Measles (MeV) causes disease worldwide despite efforts towards eradication by vaccine, largely because it is spread so readily between people. Acute MeV infection causes immune amnesia, resulting in increased susceptibility to other infectious diseases. In addition, rare but severe neurological complications can develop several years after measles due to persistent MeV infection of the central nervous system. People with impaired cellular immunity are at increased risk of developing severe measles, but often cannot be vaccinated since the vaccine virus itself can lead to fatal illness. There is no specific therapy for acute or persistent MeV manifestations. A successful vaccination campaign could have eradicated MeV more than 20 years ago. As of today, eradication is not in sight and the resurgence of measles in the U.S. 2019 highlights the need for effective measures to prevent host-to-host transmission at the moment of the outbreak surge. We have recently described a new MeV-specific fusion inhibitor peptide that combines viral-specific targeting, self-assembling, and cell- membrane integration leading to a MeV fusion inhibitor that outperformed our previous fusion inhibitors in vitro and in vivo. This application will test whether this new inhibitor prevents inter-host transmission and therefore fill this medical demand. We propose to chemical engineer these inhibitors to optimize 1) the viral-specific targeting, 2) the insertion on infected cells membrane, and 3) in vivo biodistribution. Our work will be tested in vitro, ex vivo, and in vivo using a natural model of morbillivirus infection (Canine Distemper Virus -CDV- in Ferrets). 1. To use protein engineering to optimize the self-assembling properties and antiviral potency of HRC-peptide fusion inhibitors. 2. To evaluate the protection afforded by HRC peptide fusion inhibitors against CDV infection in vivo and provide proof of concept for pre-clinical development.

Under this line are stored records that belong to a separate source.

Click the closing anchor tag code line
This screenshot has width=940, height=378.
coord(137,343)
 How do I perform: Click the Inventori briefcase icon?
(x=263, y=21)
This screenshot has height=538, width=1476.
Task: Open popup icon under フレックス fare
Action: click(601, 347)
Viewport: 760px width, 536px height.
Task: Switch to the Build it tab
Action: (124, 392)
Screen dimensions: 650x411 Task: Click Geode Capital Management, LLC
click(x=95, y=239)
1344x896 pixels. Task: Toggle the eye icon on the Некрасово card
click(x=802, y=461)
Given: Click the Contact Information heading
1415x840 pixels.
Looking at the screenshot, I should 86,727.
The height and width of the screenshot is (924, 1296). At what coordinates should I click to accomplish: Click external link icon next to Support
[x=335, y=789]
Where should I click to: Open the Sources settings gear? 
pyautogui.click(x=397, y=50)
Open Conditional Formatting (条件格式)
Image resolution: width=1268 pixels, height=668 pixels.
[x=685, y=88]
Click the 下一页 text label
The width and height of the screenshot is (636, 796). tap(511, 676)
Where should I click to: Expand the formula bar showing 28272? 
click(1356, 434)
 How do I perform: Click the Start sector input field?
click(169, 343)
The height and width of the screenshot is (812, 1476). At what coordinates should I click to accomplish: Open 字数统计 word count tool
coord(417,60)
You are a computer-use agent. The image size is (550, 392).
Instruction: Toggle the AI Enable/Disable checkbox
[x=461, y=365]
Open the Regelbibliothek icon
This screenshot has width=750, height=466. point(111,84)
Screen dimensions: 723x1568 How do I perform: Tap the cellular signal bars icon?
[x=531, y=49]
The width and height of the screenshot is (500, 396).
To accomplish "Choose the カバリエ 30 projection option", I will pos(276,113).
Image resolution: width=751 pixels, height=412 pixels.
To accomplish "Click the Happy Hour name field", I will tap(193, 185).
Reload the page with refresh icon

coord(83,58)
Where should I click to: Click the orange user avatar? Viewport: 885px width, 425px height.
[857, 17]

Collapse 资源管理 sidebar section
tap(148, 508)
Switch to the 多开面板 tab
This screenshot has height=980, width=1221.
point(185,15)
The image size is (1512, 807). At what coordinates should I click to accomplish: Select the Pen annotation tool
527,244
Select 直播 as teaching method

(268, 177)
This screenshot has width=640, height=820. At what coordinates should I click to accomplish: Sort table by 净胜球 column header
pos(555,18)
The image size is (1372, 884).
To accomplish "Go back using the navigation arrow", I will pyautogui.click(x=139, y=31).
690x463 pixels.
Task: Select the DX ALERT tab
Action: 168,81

尽管麻疹（MEV）仍在全球引起疾病 疫苗，很大程度上是因为它很容易在人之间传播。急性MEV感染 引起免疫性健忘症，导致对其他感染性的敏感性增加 疾病。另外，罕见但严重的神经系统并发症可能会发展出几种 由于中枢神经系统的持续性MEV感染导致麻疹几年。 细胞免疫力受损的人有增加严重的风险 麻疹，但通常无法接种疫苗，因为疫苗病毒本身可能导致致命 疾病。没有针对MEV表现的特定疗法。一个 成功的疫苗接种运动本可以在20年前消除MEV。 截至目前，根除尚未视线和麻疹的复兴2019年 强调需要采取有效措施以防止在 爆发的时刻。我们最近描述了一种新的MEV特异性融合 结合病毒特异性靶向，自组装和细胞的抑制剂肽 膜整合导致MEV融合抑制剂的表现优于我们以前的 体外和体内融合抑制剂。该应用程序将测试该新抑制剂是否 防止宿主间传播，因此满足了这一医疗需求。我们建议 化学工程师这些抑制剂以优化1）病毒特异性靶向，2） 插入感染细胞膜，3）体内生物分布。我们的工作将是 在体外测试，体内和体内使用天然的虫比病毒感染模型（犬 蒸发病毒-CDV-在雪貂中）。 1。使用蛋白质工程来优化自组装特性和 HRC肽融合抑制剂的抗病毒效力。 2。评估HRC肽融合抑制剂提供的保护 CDV在体内感染，并为临床前开发提供了概念证明。